SAN FRANCISCO, Aug. 14 (Xinhua) -- The U.S. government is taking the wrong approach to addressing its trade imbalance with China by imposing hefty tariffs on Chinese products, which caused trade tensions between the world's two largest economies, a U.S. expert on China said Tuesday.
Tariffs will not fix America's trade imbalance, Handel Jones, CEO of the consulting firm International Business Strategies, Inc. (IBS), said in an interview with Xinhua.
What China is doing now is making significant investments in manufacturing and building products, he said, adding that U.S. consumers have to buy televisions and smart phones, which are made in China.

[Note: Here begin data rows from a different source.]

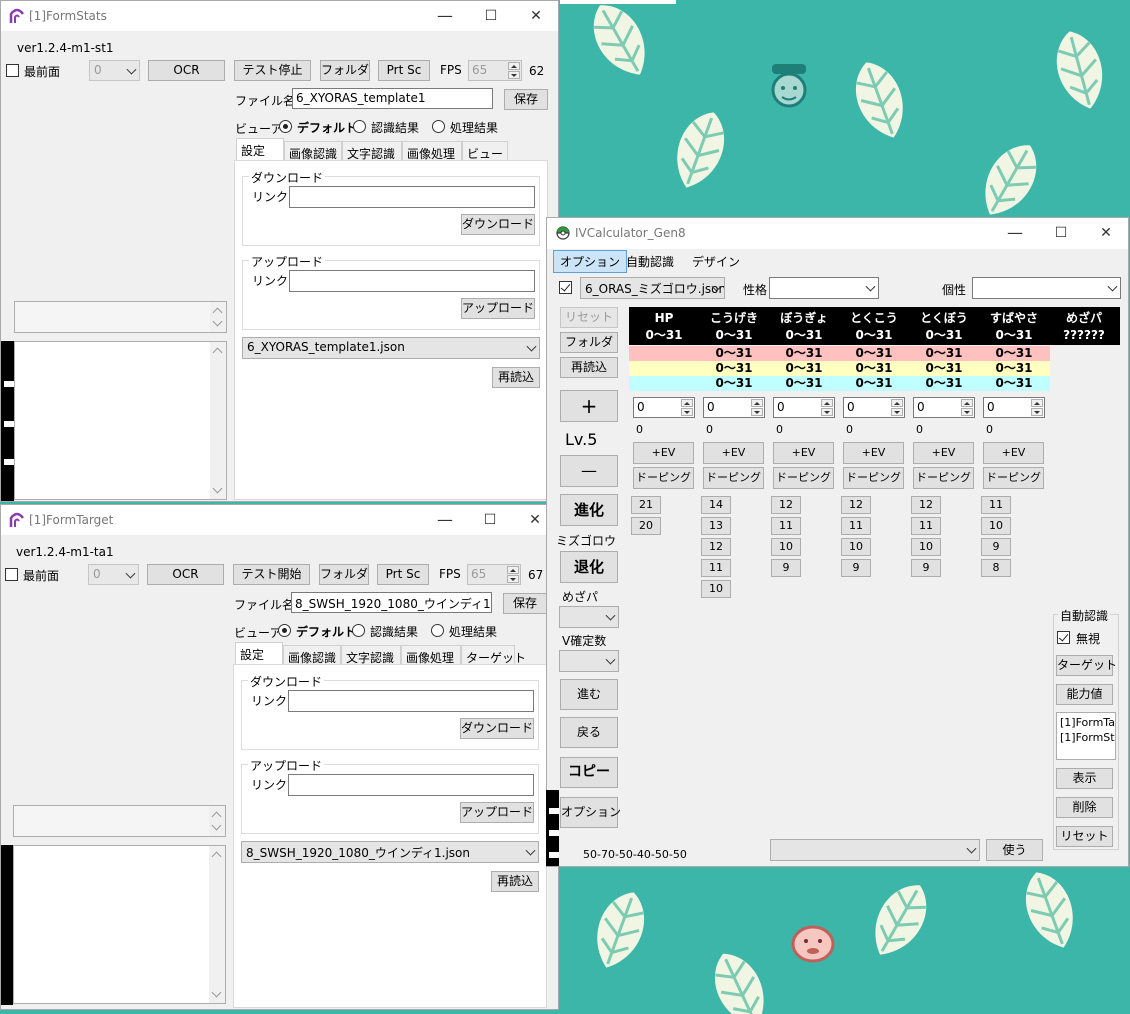  What do you see at coordinates (589, 732) in the screenshot?
I see `back-button: 戻る` at bounding box center [589, 732].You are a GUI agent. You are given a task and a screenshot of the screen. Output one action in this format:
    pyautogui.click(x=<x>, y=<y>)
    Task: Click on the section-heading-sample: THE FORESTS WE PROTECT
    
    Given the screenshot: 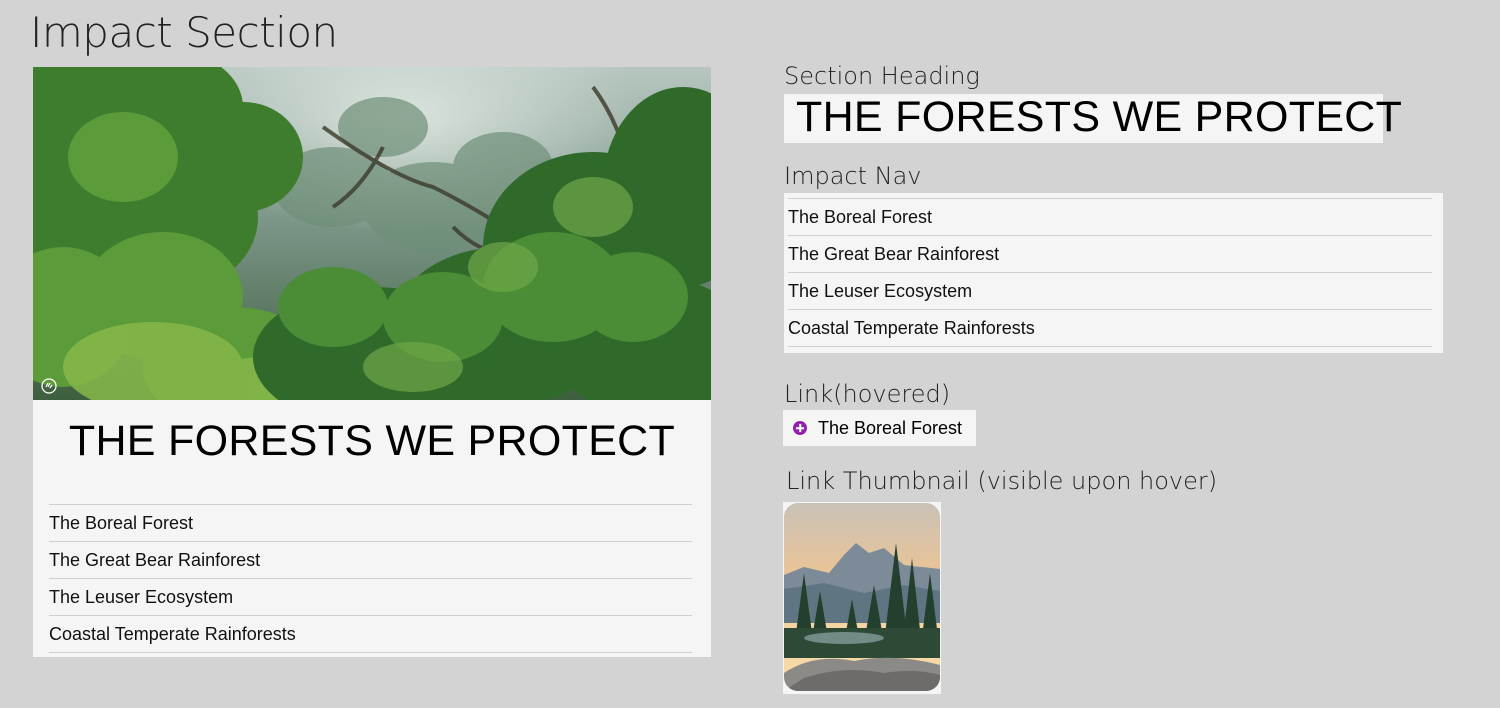 What is the action you would take?
    pyautogui.click(x=1093, y=118)
    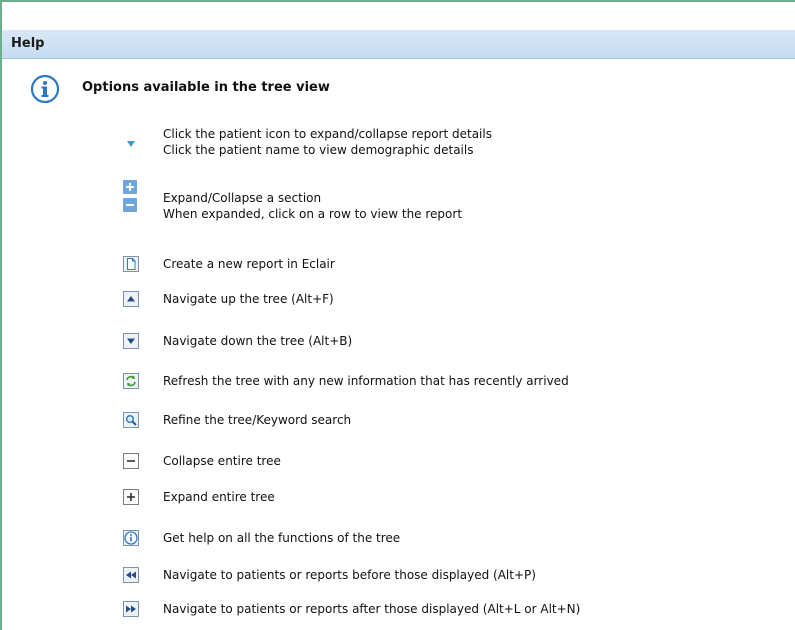 The width and height of the screenshot is (795, 630). What do you see at coordinates (258, 420) in the screenshot?
I see `refine-text: Refine the tree/Keyword search` at bounding box center [258, 420].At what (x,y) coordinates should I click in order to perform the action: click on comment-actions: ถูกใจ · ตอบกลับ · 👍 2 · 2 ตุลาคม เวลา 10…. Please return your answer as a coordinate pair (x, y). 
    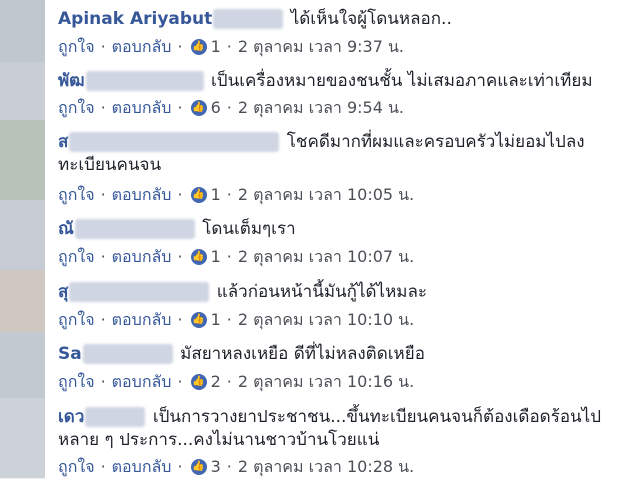
    Looking at the image, I should click on (236, 382).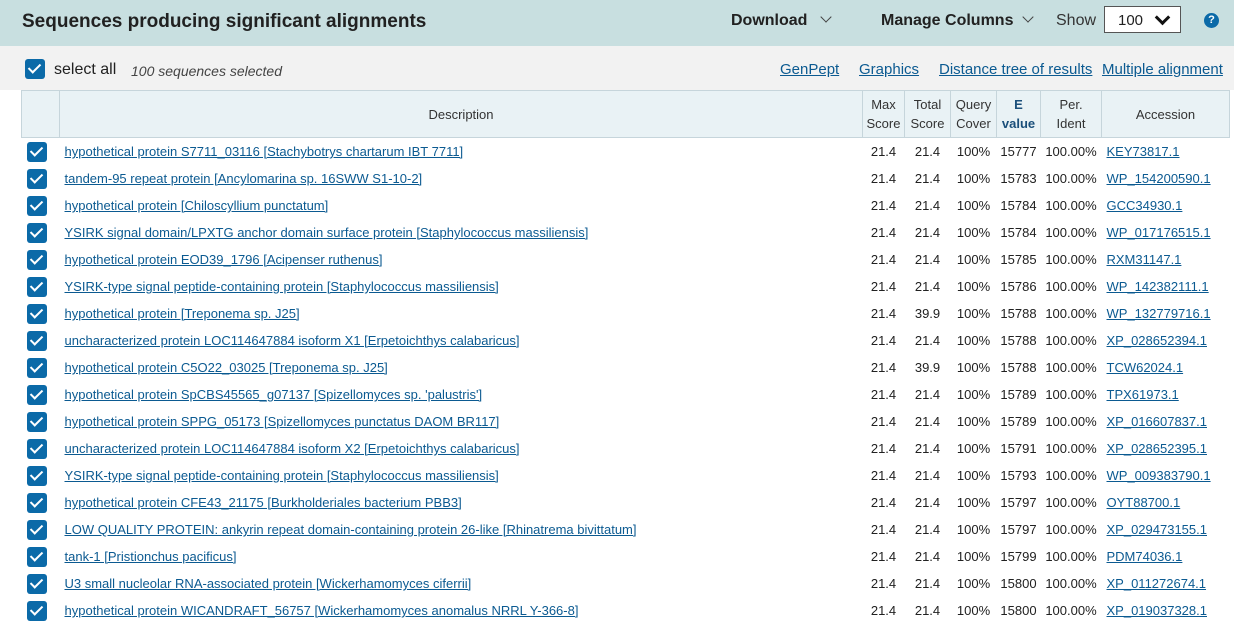  I want to click on accession-cell: RXM31147.1, so click(1166, 260).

"That they are creating trade imbalance is really because the U.S. does not invest in manufacturing capacity, (and) the U.S. is not investing in basically developing products that also can be bought in China," said Jones, who travels to China regularly.

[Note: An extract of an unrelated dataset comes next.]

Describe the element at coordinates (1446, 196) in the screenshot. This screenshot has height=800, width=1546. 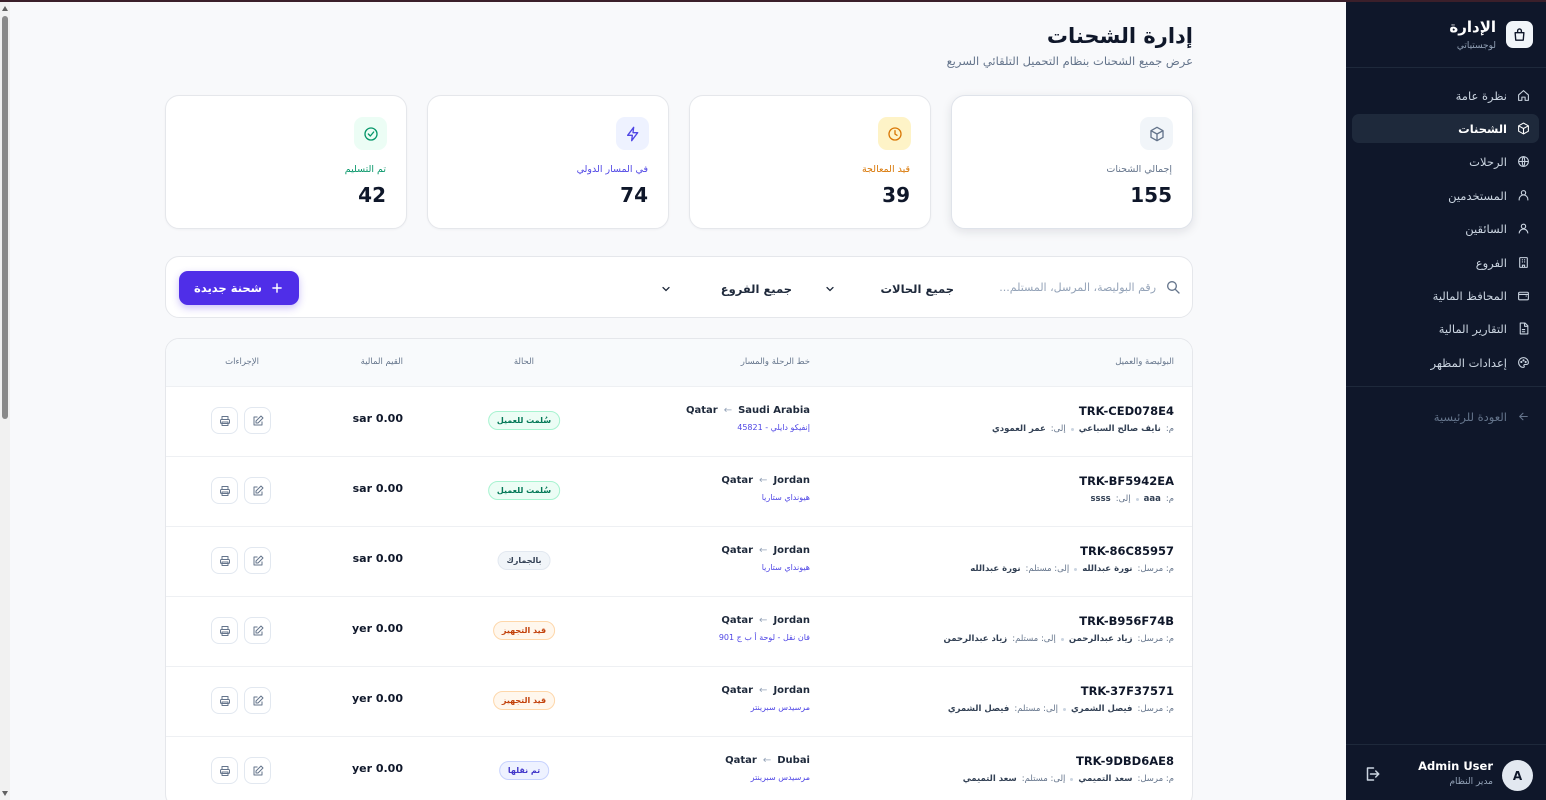
I see `sidebar-item-users: المستخدمين` at that location.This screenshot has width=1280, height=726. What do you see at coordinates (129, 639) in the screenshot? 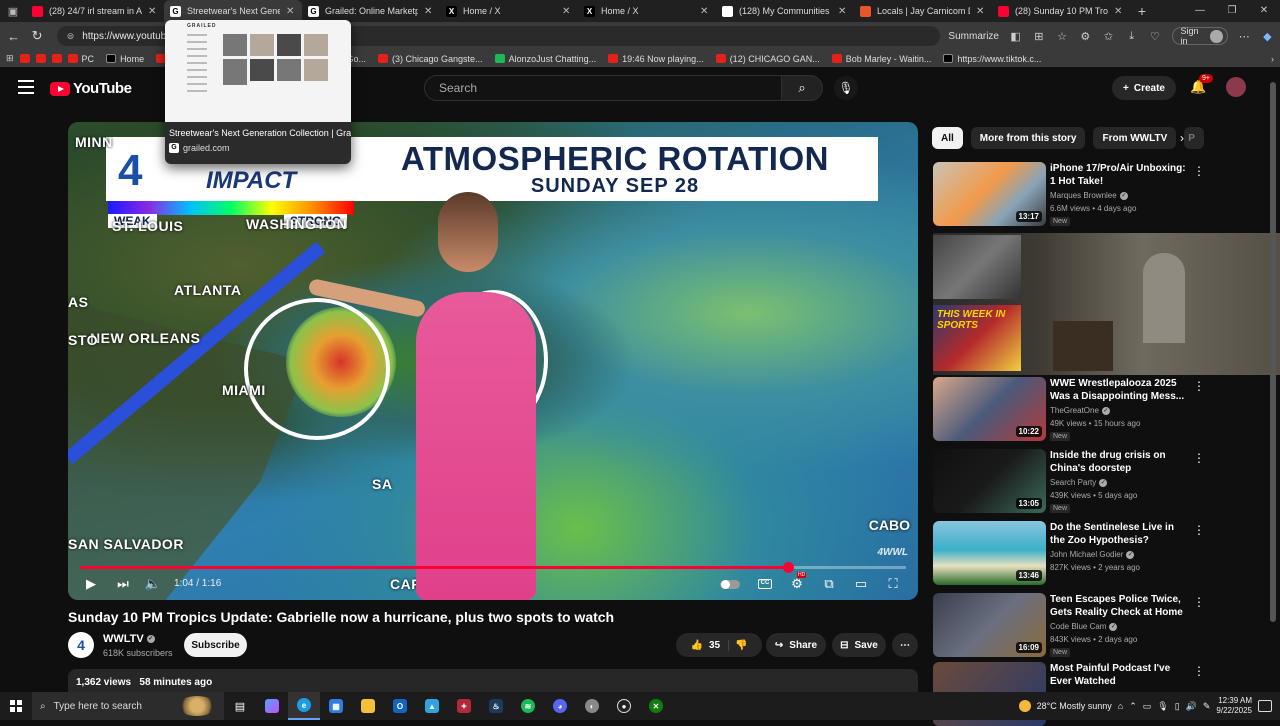
I see `channel-name: WWLTV ✓` at bounding box center [129, 639].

"When I go to China, I can find almost nothing made in the U.S. that I can buy," said the IBS chief who wrote several books on China and U.S.-China relations.
He said the United States needs to build its own industries and "we need to build capability of products that we can export."

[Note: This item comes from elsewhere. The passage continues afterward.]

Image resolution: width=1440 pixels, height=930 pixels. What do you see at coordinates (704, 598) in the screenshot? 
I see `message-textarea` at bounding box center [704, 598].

He cited the field of 5G communication technology as an example, where the United States has little advantage over China. "In 2025 to 2028, China will have 1 billion 5G users."
The IBS CEO said that even two or three years ago, he had predicted that China was going to be one year or two years ahead of the United States in terms of 5G.
China is also making investment in robots, while American investment seems not as robust as China's, he said.
Jones said the United States is making some fundamental errors on how to maintain global competitiveness. "As a result, the trade imbalance has become significantly worse."
He cautioned that the United States is taking the completely wrong approach to China and the result of the China-U.S. trade spat is that China will be accelerating rapidly.
Jones offered some thoughts on how the United States can reverse its trade deficit.
"Trade imbalance has to be fixed. But while you fix it, it should be done by you becoming stronger, not hoping other countries becoming weaker. That's where we think the U.S. should change," Jones suggested.
Most important is that China becomes a strategic partner. "We have to exist together and so we have to be strong together," he said.
China has a bigger population than the United States and China should be a good market for U.S. products, he noted.
"Artificial intelligence (AI) is one area where there can be big room for collaboration between China and the U.S., and basically better and efficient energy is another area where they can conduct global collaboration," Jones said.
Other areas also include the medical field, where medical research promises a significant collaboration for Beijing and Washington, he said.
"There should be joint development activities between the U.S. and China and also collaboration in established manufacturing facilities, not only for present-day products, but products for 2025 to 2030," Jones suggested.
"The U.S. needs to change its position in terms of how to partner with China, instead of pushing to consider China as an enemy," he stressed.